Amar está cada vez mais complicado. Não falo desse amor que todos dizem sentir, talvez pelo ídolo, talvez pelos pais ou até pelo melhor amigo. Falo daquele amor água com açúcar, estilo Romeu e Julieta com um toque de Nicholas Sparks. Falo daquela sensação única de sentir o coração bater mais forte e as maçãs do rosto avermelharem gradativamente. Aquela sensação mágica ao sentir o coração de outra pessoa bater no mesmo ritmo e compasso que o nosso. A sensação de ser aquecido pelo mais apaixonante calor humano em uma tarde de inverno. Esse calor que somente dois corpos apaixonados conseguem criar. Falo desse tipo de amor. Um amor infinito, incessante e maravilhoso. Aquele amor cheio de carinhos, palavras doces e sorrisos.

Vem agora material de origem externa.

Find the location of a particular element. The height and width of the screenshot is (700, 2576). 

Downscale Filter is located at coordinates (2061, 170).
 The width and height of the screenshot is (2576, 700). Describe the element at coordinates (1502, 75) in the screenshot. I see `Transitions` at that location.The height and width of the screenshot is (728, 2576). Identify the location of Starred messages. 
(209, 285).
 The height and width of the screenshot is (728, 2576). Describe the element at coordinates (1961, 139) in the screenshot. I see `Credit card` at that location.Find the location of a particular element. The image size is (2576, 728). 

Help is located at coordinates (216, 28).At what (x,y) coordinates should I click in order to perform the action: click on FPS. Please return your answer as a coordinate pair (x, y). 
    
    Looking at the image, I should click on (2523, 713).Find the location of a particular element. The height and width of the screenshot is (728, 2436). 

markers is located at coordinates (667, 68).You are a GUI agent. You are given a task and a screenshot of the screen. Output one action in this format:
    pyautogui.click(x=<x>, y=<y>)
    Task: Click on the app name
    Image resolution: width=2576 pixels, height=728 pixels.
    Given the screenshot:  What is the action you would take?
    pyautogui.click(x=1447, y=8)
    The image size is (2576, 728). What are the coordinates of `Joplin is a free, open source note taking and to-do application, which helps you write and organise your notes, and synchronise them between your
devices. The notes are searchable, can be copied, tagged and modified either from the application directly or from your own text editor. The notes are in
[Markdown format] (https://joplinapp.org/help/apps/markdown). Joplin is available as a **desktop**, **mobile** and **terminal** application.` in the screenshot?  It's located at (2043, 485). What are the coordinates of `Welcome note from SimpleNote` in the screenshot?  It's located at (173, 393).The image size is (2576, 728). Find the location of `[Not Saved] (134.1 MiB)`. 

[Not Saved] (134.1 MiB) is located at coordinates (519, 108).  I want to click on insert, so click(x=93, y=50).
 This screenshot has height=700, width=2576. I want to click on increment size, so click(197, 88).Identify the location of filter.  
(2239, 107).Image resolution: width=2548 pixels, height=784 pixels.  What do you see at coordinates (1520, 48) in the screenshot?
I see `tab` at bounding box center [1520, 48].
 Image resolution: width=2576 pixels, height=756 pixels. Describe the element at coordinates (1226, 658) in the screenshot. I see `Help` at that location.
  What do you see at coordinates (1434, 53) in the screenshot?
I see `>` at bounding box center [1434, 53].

Esse tipo de amor, esse amor puro e sincero é que está fazendo falta ultimamente. É o amor sem segundas intenções, desejos ocultos ou aproveitamentos. Está faltando nessas pessoas a vontade de amar sinceramente. Falta essa habilidade nas pessoas. A habilidade de ver a beleza e somente a beleza das coisas. Não, não estou falando que as pessoas não são superficiais, pois elas são. Estou falando que a sociedade, de uns tempos para cá, tem se aproveitado das pessoas. Afinal, diga-me:
Quantas vezes amaste verdadeiramente? […] Admita que você já disse amar olhando a aparência sem ver a personalidade. Admita que você já mentiu para ganhar algo em troca. E não falo somente de você. Vamos concordar que toda a raça humana é desprezível e por isso gostam de aproveitar-se uns dos outros. Agora, se já amou e foi amado verdadeiramente, tudo em uma mesma relação, parabenizo-te, pois, como já disse, um amor de verdade está raro. As pessoas estão sentindo uma coisa totalmente diferente que insistem em chamar de amor. Sentem desejo, vontade ou uma paixão passageira, mas amor… ah, poucos realmente sabem o que é amor. Poucos realmente conhecem o seu poder. Pode parecer meio clichê, mas, afinal, acho que o amor tem de tudo um pouco. Pode parecer meio bobo mas as pessoas têm se preocupado mais em dizer que amam do que amar. É uma questão de status, de vontade. Do tipo
“Olha, o Derp namora.” ou
“Nossa, que pegador.” E esse é o problema. As pessoas estão mais preocupadas com o que os outros acham delas do que com o que elas acham dos outros, mas não é bem assim. O amor é como um desses eletrônicos que nem sei se existiam na minha época, com seus manuais grossos em inglês ou espanhol. O amor é difícil e cansativo de compreender, é complicado de se sentir, mas o resultado, na maioria das vezes, é maravilhoso.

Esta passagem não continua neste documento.